Any name can be broken up into components that are delimited by . Characters may only be appended to or deleted from the end of each component. Characters cannot be deleted from or added to the beginning or middle of a component while preserving the remainder with wildcards. Substitutions are allowed anywhere.

Code: Select all

ren  ????????????.????????????.????????????  ?x.????999.*rForTheCourse
  part1.part2              (Not renamed, doesn't match sourceMask)
  part1.part2.part3    ->  px.part999.parForTheCourse
  part1.part2.part3.part4  (Not renamed, doesn't match sourceMask)
  a.b.c                ->  ax.b999.crForTheCourse
  a.b.CarPart3BEER     ->  ax.b999.CarParForTheCourse


Possible RENAME bug - a single command may rename the same file twice!
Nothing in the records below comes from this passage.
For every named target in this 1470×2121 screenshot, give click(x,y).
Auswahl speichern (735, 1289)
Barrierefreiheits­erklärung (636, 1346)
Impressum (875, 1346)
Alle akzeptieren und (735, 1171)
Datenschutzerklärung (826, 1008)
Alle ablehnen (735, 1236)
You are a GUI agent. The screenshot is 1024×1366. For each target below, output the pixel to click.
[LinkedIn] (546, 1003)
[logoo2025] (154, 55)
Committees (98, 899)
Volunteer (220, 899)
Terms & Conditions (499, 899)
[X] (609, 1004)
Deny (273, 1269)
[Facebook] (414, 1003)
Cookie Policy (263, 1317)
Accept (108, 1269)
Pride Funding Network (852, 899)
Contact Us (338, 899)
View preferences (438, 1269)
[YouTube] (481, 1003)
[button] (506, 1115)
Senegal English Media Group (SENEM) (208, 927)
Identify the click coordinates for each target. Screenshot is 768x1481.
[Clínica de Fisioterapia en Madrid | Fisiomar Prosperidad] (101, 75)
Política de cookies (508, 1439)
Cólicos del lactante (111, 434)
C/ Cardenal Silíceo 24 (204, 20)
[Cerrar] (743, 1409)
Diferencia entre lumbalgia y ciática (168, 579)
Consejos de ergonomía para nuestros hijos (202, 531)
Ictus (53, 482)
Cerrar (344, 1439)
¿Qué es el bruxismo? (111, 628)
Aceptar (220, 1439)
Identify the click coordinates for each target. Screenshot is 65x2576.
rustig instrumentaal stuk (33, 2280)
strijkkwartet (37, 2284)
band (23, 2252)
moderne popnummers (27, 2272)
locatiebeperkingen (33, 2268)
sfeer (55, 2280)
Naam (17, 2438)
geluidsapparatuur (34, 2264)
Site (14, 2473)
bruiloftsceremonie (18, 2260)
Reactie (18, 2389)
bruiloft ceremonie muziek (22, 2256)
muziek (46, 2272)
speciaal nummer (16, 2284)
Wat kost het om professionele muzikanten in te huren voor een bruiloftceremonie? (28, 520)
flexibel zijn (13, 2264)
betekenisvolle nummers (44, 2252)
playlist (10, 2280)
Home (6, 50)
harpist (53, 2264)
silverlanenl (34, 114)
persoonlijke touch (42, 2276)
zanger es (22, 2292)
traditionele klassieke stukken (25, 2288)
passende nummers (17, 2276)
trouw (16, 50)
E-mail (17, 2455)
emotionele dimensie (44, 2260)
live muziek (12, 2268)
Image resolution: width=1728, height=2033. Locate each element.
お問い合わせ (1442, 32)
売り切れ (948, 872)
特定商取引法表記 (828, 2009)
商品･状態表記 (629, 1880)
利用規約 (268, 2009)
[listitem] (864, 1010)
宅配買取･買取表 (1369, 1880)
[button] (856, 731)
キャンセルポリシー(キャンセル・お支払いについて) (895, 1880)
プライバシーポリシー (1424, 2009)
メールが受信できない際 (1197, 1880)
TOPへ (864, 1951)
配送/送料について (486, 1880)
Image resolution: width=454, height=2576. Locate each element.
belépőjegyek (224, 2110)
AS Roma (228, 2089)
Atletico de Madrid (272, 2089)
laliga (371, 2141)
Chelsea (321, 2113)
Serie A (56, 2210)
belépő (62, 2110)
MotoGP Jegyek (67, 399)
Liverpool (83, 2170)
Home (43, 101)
Starting in an empty test folder:

Code: Select all

C:\test>copy nul 123456789.123
        1 file(s) copied.

C:\test>dir /x
 Volume in drive C is OS
 Volume Serial Number is EE2C-5A11

 Directory of C:\test

09/15/2012  07:42 PM    <DIR>                       .
09/15/2012  07:42 PM    <DIR>                       ..
09/15/2012  07:42 PM                 0 123456~1.123 123456789.123
               1 File(s)              0 bytes
               2 Dir(s)  327,237,562,368 bytes free

C:\test>ren *1* 2*3.?x

C:\test>dir /x
 Volume in drive C is OS
 Volume Serial Number is EE2C-5A11

 Directory of C:\test

09/15/2012  07:42 PM    <DIR>                       .
09/15/2012  07:42 PM    <DIR>                       ..
09/15/2012  07:42 PM                 0 223456~1.XX  223456789.123.xx
               1 File(s)              0 bytes
               2 Dir(s)  327,237,562,368 bytes free

REM Expected result = 223456789.123.x

I believe the sourceMask *1* first matches the long file name, and the file is renamed to the expected result of 223456789.123.x. RENAME then continues to look for more files to process and finds the newly named file via the new short name of 223456~1.X. The file is then renamed again giving the final result of 223456789.123.xx.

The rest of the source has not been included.